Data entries
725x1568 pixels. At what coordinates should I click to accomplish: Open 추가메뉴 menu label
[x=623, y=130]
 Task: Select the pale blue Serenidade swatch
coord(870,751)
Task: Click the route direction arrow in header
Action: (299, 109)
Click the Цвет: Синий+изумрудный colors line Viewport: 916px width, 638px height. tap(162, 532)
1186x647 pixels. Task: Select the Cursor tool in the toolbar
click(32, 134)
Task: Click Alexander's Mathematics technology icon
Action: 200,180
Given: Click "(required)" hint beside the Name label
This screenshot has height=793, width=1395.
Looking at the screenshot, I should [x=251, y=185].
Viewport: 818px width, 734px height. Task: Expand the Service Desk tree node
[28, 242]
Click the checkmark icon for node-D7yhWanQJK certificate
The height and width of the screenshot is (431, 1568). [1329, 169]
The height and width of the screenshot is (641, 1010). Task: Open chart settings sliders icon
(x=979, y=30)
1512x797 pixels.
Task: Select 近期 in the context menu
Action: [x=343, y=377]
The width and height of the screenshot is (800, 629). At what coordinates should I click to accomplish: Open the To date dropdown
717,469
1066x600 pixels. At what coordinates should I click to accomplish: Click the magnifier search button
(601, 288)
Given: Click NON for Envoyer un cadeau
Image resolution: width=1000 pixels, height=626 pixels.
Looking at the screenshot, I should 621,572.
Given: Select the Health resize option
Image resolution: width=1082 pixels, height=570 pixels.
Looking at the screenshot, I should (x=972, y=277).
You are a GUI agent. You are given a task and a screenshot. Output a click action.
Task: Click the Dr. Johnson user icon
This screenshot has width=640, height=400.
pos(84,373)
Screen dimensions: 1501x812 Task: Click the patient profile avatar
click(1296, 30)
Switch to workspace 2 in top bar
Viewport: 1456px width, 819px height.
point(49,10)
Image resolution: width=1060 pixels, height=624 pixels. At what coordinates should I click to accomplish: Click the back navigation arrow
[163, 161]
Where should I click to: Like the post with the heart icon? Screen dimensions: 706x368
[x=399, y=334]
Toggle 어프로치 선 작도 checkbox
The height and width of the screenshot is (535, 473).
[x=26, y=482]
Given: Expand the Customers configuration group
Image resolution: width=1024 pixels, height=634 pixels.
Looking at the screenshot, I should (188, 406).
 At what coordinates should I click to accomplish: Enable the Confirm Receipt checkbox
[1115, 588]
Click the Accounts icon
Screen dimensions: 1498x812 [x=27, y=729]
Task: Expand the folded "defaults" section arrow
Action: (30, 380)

EXERCISE DETAILS:
Every line from the one containing "At what coordinates should I click to accomplish: Enable" through the last line above should be retyped exactly; no other lines are wanted.

RESPONSE BOX:
 At what coordinates should I click to accomplish: Enable the Confirm Receipt checkbox
[1115, 588]
Click the Accounts icon
Screen dimensions: 1498x812 [x=27, y=729]
Task: Expand the folded "defaults" section arrow
Action: (30, 380)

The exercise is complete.